## GIVEN REQUEST
Retype the following material line for line, keeping every character as it stands.

## AVAILABLE DATA
=-=-=-=-=
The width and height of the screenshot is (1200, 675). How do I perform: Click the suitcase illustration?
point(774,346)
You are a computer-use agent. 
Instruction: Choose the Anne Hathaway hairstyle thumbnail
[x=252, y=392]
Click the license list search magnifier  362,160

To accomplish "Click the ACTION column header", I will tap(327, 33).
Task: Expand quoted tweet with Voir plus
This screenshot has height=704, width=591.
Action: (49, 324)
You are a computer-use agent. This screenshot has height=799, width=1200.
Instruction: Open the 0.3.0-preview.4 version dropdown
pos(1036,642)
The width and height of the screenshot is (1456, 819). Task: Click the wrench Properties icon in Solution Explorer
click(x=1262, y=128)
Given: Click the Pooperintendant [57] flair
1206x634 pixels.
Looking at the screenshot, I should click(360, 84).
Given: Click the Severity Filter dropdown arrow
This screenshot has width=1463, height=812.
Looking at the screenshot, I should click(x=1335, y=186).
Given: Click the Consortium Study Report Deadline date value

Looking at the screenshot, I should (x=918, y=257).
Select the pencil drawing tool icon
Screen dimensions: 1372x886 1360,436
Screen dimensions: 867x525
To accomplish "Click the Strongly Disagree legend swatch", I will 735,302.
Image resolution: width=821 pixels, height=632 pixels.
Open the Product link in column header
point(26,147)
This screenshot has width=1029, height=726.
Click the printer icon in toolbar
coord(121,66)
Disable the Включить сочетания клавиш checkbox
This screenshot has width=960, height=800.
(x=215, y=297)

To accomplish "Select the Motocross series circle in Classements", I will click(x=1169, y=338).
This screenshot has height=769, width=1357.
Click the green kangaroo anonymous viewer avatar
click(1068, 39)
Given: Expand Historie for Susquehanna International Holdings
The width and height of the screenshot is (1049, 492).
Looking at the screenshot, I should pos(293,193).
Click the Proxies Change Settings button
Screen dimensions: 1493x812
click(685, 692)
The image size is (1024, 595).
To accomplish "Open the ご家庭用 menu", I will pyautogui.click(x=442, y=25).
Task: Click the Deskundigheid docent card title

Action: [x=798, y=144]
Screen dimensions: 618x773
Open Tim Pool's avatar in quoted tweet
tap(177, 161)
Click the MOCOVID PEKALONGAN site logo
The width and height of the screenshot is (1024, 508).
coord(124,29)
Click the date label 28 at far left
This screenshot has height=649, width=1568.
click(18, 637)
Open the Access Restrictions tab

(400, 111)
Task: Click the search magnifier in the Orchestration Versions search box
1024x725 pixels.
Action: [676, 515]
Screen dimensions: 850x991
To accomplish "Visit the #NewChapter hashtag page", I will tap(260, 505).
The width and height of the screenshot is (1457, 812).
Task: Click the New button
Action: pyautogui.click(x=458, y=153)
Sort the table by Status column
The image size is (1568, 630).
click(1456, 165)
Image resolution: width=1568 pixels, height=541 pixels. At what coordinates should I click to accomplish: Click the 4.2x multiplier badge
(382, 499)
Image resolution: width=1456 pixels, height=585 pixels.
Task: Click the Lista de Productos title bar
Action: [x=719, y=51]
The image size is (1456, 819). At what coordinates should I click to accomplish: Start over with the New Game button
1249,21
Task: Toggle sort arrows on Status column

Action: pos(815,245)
=-=-=-=-=
## EXERCISE RESULT
The width and height of the screenshot is (1200, 675). How do I perform: Click the suitcase illustration?
point(774,346)
You are a computer-use agent. 
Instruction: Choose the Anne Hathaway hairstyle thumbnail
[x=252, y=392]
Click the license list search magnifier  362,160

To accomplish "Click the ACTION column header", I will tap(327, 33).
Task: Expand quoted tweet with Voir plus
This screenshot has height=704, width=591.
Action: (49, 324)
You are a computer-use agent. This screenshot has height=799, width=1200.
Instruction: Open the 0.3.0-preview.4 version dropdown
pos(1036,642)
The width and height of the screenshot is (1456, 819). Task: Click the wrench Properties icon in Solution Explorer
click(x=1262, y=128)
Given: Click the Pooperintendant [57] flair
1206x634 pixels.
Looking at the screenshot, I should click(360, 84).
Given: Click the Severity Filter dropdown arrow
This screenshot has width=1463, height=812.
Looking at the screenshot, I should click(x=1335, y=186).
Given: Click the Consortium Study Report Deadline date value

Looking at the screenshot, I should (x=918, y=257).
Select the pencil drawing tool icon
Screen dimensions: 1372x886 1360,436
Screen dimensions: 867x525
To accomplish "Click the Strongly Disagree legend swatch", I will 735,302.
Image resolution: width=821 pixels, height=632 pixels.
Open the Product link in column header
point(26,147)
This screenshot has width=1029, height=726.
Click the printer icon in toolbar
coord(121,66)
Disable the Включить сочетания клавиш checkbox
This screenshot has width=960, height=800.
(x=215, y=297)

To accomplish "Select the Motocross series circle in Classements", I will click(x=1169, y=338).
This screenshot has height=769, width=1357.
Click the green kangaroo anonymous viewer avatar
click(1068, 39)
Given: Expand Historie for Susquehanna International Holdings
The width and height of the screenshot is (1049, 492).
Looking at the screenshot, I should pos(293,193).
Click the Proxies Change Settings button
Screen dimensions: 1493x812
click(685, 692)
The image size is (1024, 595).
To accomplish "Open the ご家庭用 menu", I will pyautogui.click(x=442, y=25).
Task: Click the Deskundigheid docent card title

Action: [x=798, y=144]
Screen dimensions: 618x773
Open Tim Pool's avatar in quoted tweet
tap(177, 161)
Click the MOCOVID PEKALONGAN site logo
The width and height of the screenshot is (1024, 508).
coord(124,29)
Click the date label 28 at far left
This screenshot has height=649, width=1568.
click(18, 637)
Open the Access Restrictions tab

(400, 111)
Task: Click the search magnifier in the Orchestration Versions search box
1024x725 pixels.
Action: [676, 515]
Screen dimensions: 850x991
To accomplish "Visit the #NewChapter hashtag page", I will tap(260, 505).
The width and height of the screenshot is (1457, 812).
Task: Click the New button
Action: pyautogui.click(x=458, y=153)
Sort the table by Status column
The image size is (1568, 630).
click(1456, 165)
Image resolution: width=1568 pixels, height=541 pixels. At what coordinates should I click to accomplish: Click the 4.2x multiplier badge
(382, 499)
Image resolution: width=1456 pixels, height=585 pixels.
Task: Click the Lista de Productos title bar
Action: [x=719, y=51]
The image size is (1456, 819). At what coordinates should I click to accomplish: Start over with the New Game button
1249,21
Task: Toggle sort arrows on Status column

Action: pos(815,245)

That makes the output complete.